According to Frost & Sullivan data, China's dermatological treatment and care market size was RMB 89.9 billion in 2024, expected to grow at a 10.4% CAGR to RMB 267.1 billion by 2035. Among Chinese innovative pharmaceutical companies, Dermatological Medicine ranks first in both dermatological indication coverage and dermatological prescription drug revenue, with a professional sales team of 650 people covering over 10,000 hospitals and 100,000 offline pharmacies. Through a dual approach of independent R&D and collaborative development, it focuses on unmet clinical needs.
Among dermatological prescription drugs, Yiluqu, Hirudoid, and Anshuxi are all marketed products, while ruxolitinib cream is in NDA stage. The research pipeline also includes MG-K10, povorcitinib (JAK1 inhibitor, vitiligo/hidradenitis suppurativa indication IND accepted), CMSD001 (self-developed TYK2 target product for psoriasis and atopic dermatitis) and other products. The research pipeline will continue to enrich the company's dermatology product matrix, achieving comprehensive coverage of major dermatological diseases and providing comprehensive solutions for patients with different diseases and disease stages, expected to further strengthen its leading position in the subdivision track.

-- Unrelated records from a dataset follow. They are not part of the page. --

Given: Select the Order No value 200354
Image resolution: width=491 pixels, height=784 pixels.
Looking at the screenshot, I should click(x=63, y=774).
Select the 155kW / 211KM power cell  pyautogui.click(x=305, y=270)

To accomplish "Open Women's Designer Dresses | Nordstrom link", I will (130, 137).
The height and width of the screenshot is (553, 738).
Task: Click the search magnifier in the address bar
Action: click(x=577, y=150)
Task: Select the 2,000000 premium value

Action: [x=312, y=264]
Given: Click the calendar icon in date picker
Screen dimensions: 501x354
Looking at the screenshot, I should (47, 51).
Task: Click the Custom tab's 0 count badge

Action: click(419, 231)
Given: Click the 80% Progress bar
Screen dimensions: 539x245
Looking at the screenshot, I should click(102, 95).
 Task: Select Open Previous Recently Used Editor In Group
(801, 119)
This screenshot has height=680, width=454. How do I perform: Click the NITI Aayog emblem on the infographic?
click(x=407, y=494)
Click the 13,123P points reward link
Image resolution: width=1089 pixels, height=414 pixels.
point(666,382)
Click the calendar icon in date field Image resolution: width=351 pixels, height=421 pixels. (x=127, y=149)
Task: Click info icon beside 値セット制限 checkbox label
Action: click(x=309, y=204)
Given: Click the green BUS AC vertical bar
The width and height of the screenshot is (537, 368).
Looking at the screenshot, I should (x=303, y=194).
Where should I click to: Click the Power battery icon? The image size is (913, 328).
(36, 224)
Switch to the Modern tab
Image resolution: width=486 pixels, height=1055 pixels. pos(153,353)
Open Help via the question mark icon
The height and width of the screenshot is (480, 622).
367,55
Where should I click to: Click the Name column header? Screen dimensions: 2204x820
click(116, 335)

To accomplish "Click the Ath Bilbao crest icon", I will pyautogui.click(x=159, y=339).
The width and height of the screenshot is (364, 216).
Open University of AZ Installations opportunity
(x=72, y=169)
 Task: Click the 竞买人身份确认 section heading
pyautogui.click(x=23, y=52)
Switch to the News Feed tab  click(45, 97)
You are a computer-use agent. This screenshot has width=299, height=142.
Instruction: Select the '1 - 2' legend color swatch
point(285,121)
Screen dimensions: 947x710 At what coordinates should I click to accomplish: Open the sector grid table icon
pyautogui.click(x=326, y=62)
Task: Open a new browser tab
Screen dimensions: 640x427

**H2 2025 Outlook: Continued Volume Growth of Innovative Products, Ruxolitinib Expected to Receive Approval and Launch**
In H2 2025, the company will reach critical junctures for commercialization of multiple blockbuster products and business spin-off. Exclusive products/innovative drugs are expected to continue maintaining high-speed growth. Ruxolitinib cream (vitiligo indication) is in the final stage of pharmaceutical review and expected to receive approval and launch in H2 2025. Daprodustat tablets (renal anemia) NDA is progressing simultaneously, targeting clinical needs of non-dialysis CKD patients and expected to fill market gaps. The launch of these two products will further consolidate the company's advantages in autoimmune and nephrology fields. Meanwhile, Dermatological Medicine's spin-off listing work will proceed as planned, adopting distribution-in-kind format without involving financing. After spin-off, its independent valuation as a dermatology leader is expected to be released.